> WHAT IS NEEDED:
Your task is to copy all of the data exactly.

> DATA LISTING:
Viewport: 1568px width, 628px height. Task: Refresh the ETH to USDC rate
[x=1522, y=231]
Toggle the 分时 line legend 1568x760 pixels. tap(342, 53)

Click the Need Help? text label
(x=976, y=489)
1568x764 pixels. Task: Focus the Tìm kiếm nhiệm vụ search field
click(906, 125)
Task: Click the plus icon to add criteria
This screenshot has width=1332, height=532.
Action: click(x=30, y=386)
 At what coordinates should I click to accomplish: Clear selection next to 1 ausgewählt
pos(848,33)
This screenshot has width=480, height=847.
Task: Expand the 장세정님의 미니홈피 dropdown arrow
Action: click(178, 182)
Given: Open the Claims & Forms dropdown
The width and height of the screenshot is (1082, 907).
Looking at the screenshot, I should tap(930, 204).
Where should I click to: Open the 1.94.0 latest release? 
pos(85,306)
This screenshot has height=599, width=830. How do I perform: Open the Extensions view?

> TASK RESPONSE:
Viewport: 1568px width, 628px height. Task: Refresh the ETH to USDC rate
[x=1522, y=231]
Toggle the 分时 line legend 1568x760 pixels. tap(342, 53)

Click the Need Help? text label
(x=976, y=489)
1568x764 pixels. Task: Focus the Tìm kiếm nhiệm vụ search field
click(906, 125)
Task: Click the plus icon to add criteria
This screenshot has width=1332, height=532.
Action: click(x=30, y=386)
 At what coordinates should I click to accomplish: Clear selection next to 1 ausgewählt
pos(848,33)
This screenshot has width=480, height=847.
Task: Expand the 장세정님의 미니홈피 dropdown arrow
Action: click(178, 182)
Given: Open the Claims & Forms dropdown
The width and height of the screenshot is (1082, 907).
Looking at the screenshot, I should tap(930, 204).
Where should I click to: Open the 1.94.0 latest release? 
pos(85,306)
This screenshot has height=599, width=830. How do I perform: Open the Extensions view?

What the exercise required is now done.